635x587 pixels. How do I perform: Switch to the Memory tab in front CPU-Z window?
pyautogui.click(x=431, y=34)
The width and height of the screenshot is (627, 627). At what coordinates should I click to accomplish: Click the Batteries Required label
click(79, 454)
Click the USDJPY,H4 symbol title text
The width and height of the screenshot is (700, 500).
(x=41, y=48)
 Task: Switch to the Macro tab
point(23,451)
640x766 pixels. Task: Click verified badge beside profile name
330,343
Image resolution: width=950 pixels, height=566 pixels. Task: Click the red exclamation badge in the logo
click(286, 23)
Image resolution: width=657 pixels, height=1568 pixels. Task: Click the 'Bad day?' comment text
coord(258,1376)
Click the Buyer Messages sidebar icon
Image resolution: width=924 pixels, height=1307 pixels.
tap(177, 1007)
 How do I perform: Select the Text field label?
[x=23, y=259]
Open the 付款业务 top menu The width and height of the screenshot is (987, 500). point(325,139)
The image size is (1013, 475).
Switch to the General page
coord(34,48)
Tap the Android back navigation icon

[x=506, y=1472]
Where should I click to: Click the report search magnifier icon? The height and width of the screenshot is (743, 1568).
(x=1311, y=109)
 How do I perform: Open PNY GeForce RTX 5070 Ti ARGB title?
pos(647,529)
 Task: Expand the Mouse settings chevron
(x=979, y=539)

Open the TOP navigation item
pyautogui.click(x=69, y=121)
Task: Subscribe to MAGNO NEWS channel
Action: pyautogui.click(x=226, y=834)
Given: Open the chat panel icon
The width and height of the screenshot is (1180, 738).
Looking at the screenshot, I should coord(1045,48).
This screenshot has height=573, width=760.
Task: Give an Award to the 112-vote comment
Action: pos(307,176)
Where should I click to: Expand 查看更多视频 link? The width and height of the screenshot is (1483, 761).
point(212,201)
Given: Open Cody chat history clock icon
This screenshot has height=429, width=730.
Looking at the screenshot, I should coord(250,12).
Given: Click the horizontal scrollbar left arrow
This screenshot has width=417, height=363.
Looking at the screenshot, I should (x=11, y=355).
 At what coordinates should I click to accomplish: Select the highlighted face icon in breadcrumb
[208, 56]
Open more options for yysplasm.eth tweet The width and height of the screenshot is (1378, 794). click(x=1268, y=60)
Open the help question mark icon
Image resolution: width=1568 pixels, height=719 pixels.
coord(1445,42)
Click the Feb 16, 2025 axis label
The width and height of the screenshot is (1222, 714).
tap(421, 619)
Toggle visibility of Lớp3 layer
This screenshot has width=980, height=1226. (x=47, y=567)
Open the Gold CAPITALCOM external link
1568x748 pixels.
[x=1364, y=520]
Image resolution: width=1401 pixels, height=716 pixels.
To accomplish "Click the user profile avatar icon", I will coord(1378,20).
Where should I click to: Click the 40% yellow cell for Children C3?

·····

§ WORK INSTRUCTIONS:
Output only a verbatim copy of the lines spanning from the line that contains "The width and height of the screenshot is (1222, 714)." to the end of the records above.

§ ANSWER SPACE:
The width and height of the screenshot is (1222, 714).
tap(421, 619)
Toggle visibility of Lớp3 layer
This screenshot has width=980, height=1226. (x=47, y=567)
Open the Gold CAPITALCOM external link
1568x748 pixels.
[x=1364, y=520]
Image resolution: width=1401 pixels, height=716 pixels.
To accomplish "Click the user profile avatar icon", I will coord(1378,20).
Where should I click to: Click the 40% yellow cell for Children C3?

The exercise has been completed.